EXERCISE SET:
A – From the article on Tamil Nadu's power grid, reproduce the passage between "Large wind power" and "Kumar pointed out.", inclusive.
B – Name every power plant that the article on Tamil Nadu's power grid says was launched in Tamil Nadu.
C – Write the next part of the article on Tamil Nadu's power grid, picking up after its final sentence.

SOURCE TEXT:
+ + + +

Management of a grid with a large complement of unsteady, non-conventional energy is a difficult task. There is the issue of balancing the power generated by solar, wind and thermal generation units.

“The problem will be much more complex when the planned 150,000 MW of green energy is added to the grid”, said S Akshaya Kumar, Chairman, Tamil Nadu State Electricity Regulatory Commission.

“Solar availability is dependent on the intensity of sun rays. It starts during the day, attains the peak, declines and becomes zero. If it is said that we get 3000 MW, it means it will be available from 11 am to 3 pm and for the rest of the time we need to look for other sources. This would put a lot of strain on thermal power plants. Such a large quantity of energy cannot be stored at optimal cost. We need to operate the thermal stations in tandem with solar energy ramping up and ramping down capacities in short time, which is difficult. The same is also true of utilising available in spurts wind energy,” said Kumar.


Large wind power capacity...

Today Tamil Nadu has over 7000 MW of wind power and accounts for the largest share of such capacity in India. “Imagine the entire country operates 150,000 MW of green energy all, more or less, at the same time. Management of the grids and inter-transfers will call for much larger efforts,”said Kumar.

Kumar has researched on such management in other countries. He cited the experience of Spain with the total demand at 35,000 MW: “total installed capacity in Spain is 135,000 MW. Wind energy

penetration is close to 20,000 MW. Another 20,000 MW comes from gas-based thermal power, around 12,000 MW from hydel stations and around 3000 MW from pumped storage. The state does have the flexibility to connect wind energy to gas and hydropower generations, which lends for easy start up and slow down. We do not have that comfort,” Kumar pointed out.

In Tamil Nadu, hydel power capacity is low and pumped storage capacity at Kadamparai is just 400 MW.


Course of power development in TN

In an interaction at Economist House, Kumar provided a breezy account of the process of power development in Tamil Nadu which, for long, earned a reputation for its lead in planning and managing large capacity power generation and distribution: “Tamil Nadu used to be the leader in power sector. We used to be No.1 or No.2 in every parameter. Till the 1990s we planned and executed capacity expansion in quick succession. Ennore, Tuticorin, Mettur and North Chennai power plants were launched in a continuous stream. Till 1987, Central plan funding for power sector was sizeable accounting for up to 50 percent of outlays,” said Kumar.

+ + + +

(Entries for locating text and elements)
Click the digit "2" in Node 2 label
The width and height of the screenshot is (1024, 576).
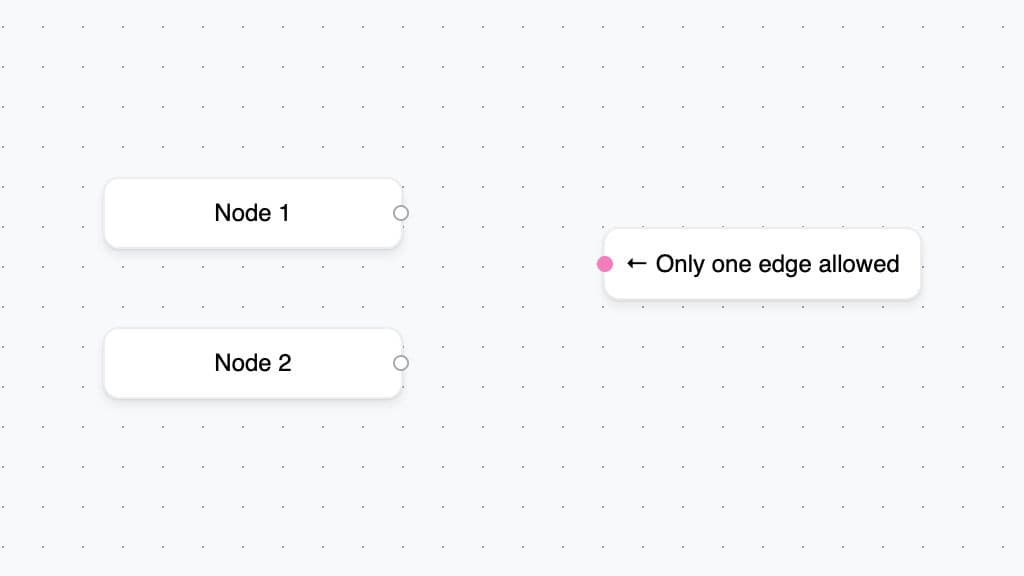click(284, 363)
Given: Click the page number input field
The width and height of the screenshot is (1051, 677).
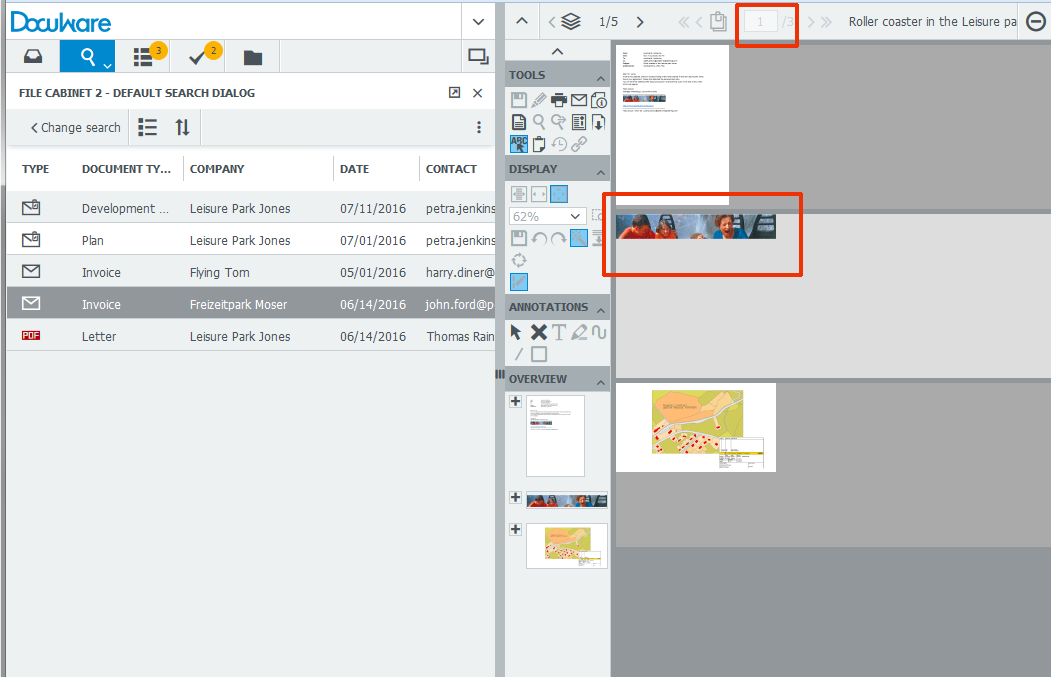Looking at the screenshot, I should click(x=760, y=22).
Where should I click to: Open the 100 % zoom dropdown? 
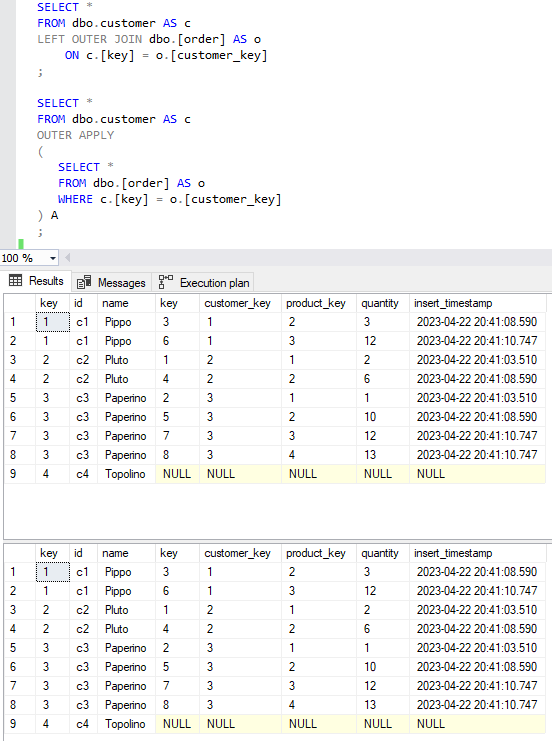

+ + + +

RESPONSES IN ORDER:
A –
Large wind power capacity...

Today Tamil Nadu has over 7000 MW of wind power and accounts for the largest share of such capacity in India. “Imagine the entire country operates 150,000 MW of green energy all, more or less, at the same time. Management of the grids and inter-transfers will call for much larger efforts,”said Kumar.

Kumar has researched on such management in other countries. He cited the experience of Spain with the total demand at 35,000 MW: “total installed capacity in Spain is 135,000 MW. Wind energy

penetration is close to 20,000 MW. Another 20,000 MW comes from gas-based thermal power, around 12,000 MW from hydel stations and around 3000 MW from pumped storage. The state does have the flexibility to connect wind energy to gas and hydropower generations, which lends for easy start up and slow down. We do not have that comfort,” Kumar pointed out.

B – Ennore, Tuticorin, Mettur, North Chennai

C –
With the Centre experiencing a severe finance crunch, plan expenditure received drastic cuts. There were no more central allocations for power development by the states.  Post-1991 the sector was opened for FDI with promised return of 16 per cent on investments. A lot of incentives were provided.

I remember the spate of projects like Enron at Dabhol in Maharashtra, a German consortium interested in a 1500 MW mining cum power project at Neyveli and the Hinduja project at Visakhapatnam. Disappointingly, none of these materialised then. With the simultaneous stoppage of public sector investments, power sector expansion suffered. Kumar pointed to only five out of the 14 MoUs on power materialising.

“These were based on petroleum feedstock and modest capacities. At the time of conception naphtha was priced at Rs 3000 per kl, but shot up to Rs 78,000. The cost of production and hence the purchases rose in tandem. The mismatch was so drastic that at one time the state was facing a deficit of 4500 MW, which was 50 per cent of installed capacity,” said Kumar.

The needed corrections in policies were made to make investments viable. But this took over a decade and precious time was lost. In three successive five-year plans additions to generation capacity were less than half the target set.


An opportunity missed

Kumar felt that it was a mistake to have missed the chance to set up an LNG terminal at Chennai along with a gas grid proposed by the Dakshin Bharat Energy Consortium led by the Birlas. The promoters felt that the project will be viable only if a 1500 MW power plant was a part of it. The project envisaged supply of gas to the power plant and piped gas to the city offered a fixed price of $ 3.75 per 1000 BTU for 25 years. At that point, the price was considered high and the project didn’t take off.

“If only we had clinched it, power could be produced at just Rs 1.50 per KWH. In hindsight it appeared a colossal mistake,” said Kumar.

Kumar pointed to coal prices shooting up when several projects including UMPP, factoring a low cost of generation assuming coal prices to be constant.

Today power prices are determined in two parts – fixed cost on investments made and variable cost on the cost of fuel. Overall costs have been on the rise. But state-run power utilities face the constraint of low tariffs and the difficulty to increase these. Even the three per cent return on investment mandated for electricity boards could not be earned. The Electricity Regulation Act of 1998 and the Electricity Act of 2003 have been trying for corrections like separating generation, transmission and distribution and open access.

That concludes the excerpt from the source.